In quanto alla censura di cui al secondo motivo, la stessa allude a una irrilevante questione terminologica (inefficacia invece che nullità). Nel caso di specie non è minimamente in discussione che la liberalità dissimulata mascherasse una liberalità valida. La nullità del contratto simulato non importava, perciò, l’acquisizione del bene all’asse ereditario, ma la possibilità di aggredire l’atto traslativo con l’azione di riduzione, una volta accertata la reale natura dell’operazione.

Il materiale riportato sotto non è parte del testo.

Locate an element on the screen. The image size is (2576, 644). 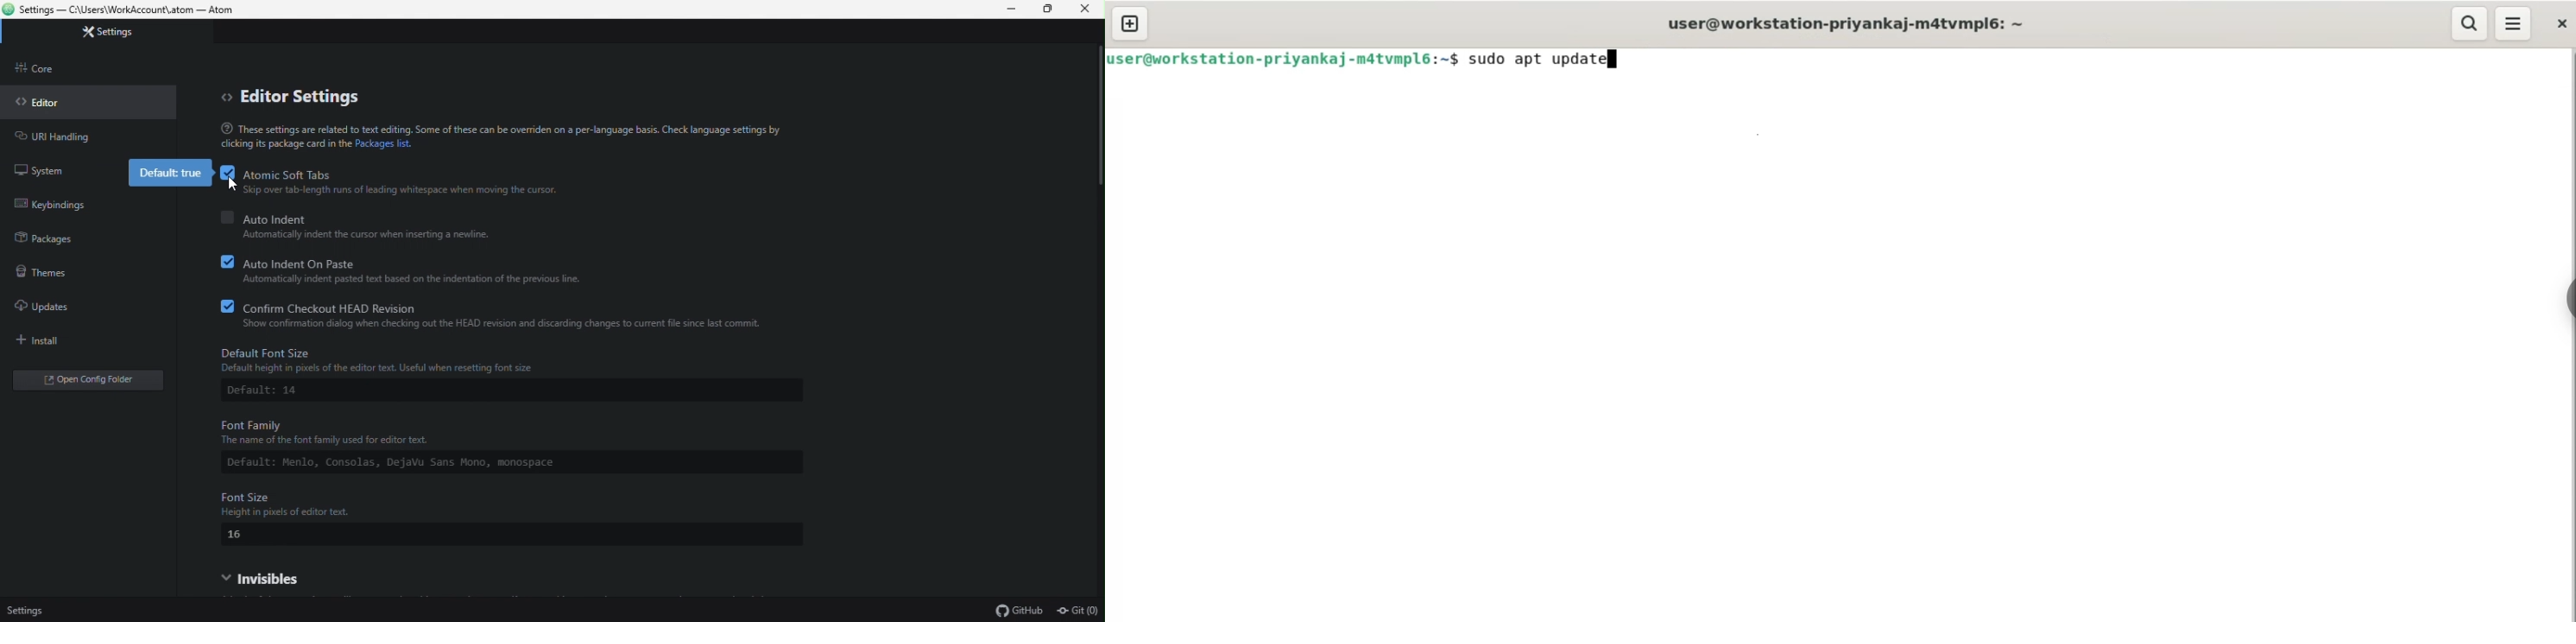
Auto indent  is located at coordinates (453, 216).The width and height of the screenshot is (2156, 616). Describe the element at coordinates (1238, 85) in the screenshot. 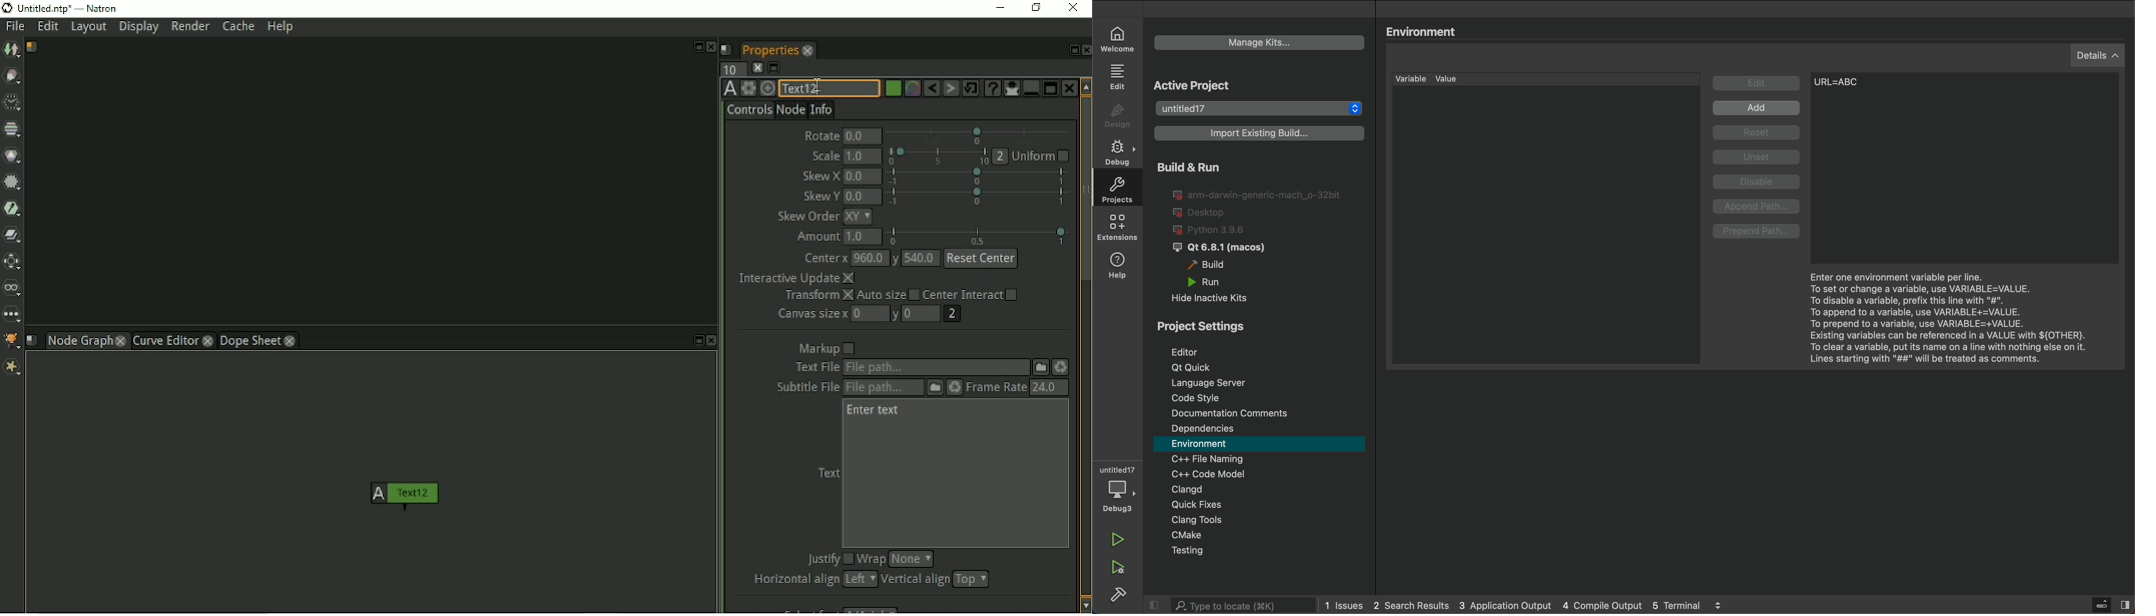

I see `Active Project` at that location.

Infine, in ordine alla omissione di pronuncia sulle ulteriori domanda dei legittimari, la censura è inammissibile per difetto di interesse. Il relativo vizio potrebbe essere fatto valere solo da coloro che avevano proposto la domanda in ipotesi trascurata dai giudici di merito.

Conclusivamente, il ricorso deve essere rigettato con addebito di spese. Ci sono le condizioni per dare atto D.P.R. n. 115 del 2002, ex art. 13, comma 1-quater, della “sussistenza dei presupposti processuali per il versamento, da parte del ricorrente, di un ulteriore importo a titolo di contributo unificato, pari a quello previsto per il ricorso a norma dello stesso art. 13, comma 1-bis, se dovuto”.

P.Q.M.

rigetta il ricorso; condanna il ricorrente, al pagamento, in favore dei controricorrenti, delle spese del giudizio, che liquida nell’importo di Euro 4.500,00 per compensi, oltre alle spese forfettarie nella misura del 15%, agli esborsi liquidati in Euro 200,00 e agli accessori di legge; ai sensi del D.P.R. n. 115 del 2002, art. 13, comma 1 quater, dà atto della sussistenza dei presupposti processuali per il versamento, da parte del ricorrente, di un ulteriore importo a titolo di contributo unificato, pari a quello previsto per il ricorso a norma dello stesso art. 13, comma 1-bis, se dovuto.

Così deciso in Roma, nella camera di consiglio della 6 – 2 Sezione civile della Corte suprema di cassazione, il 19 maggio 2021.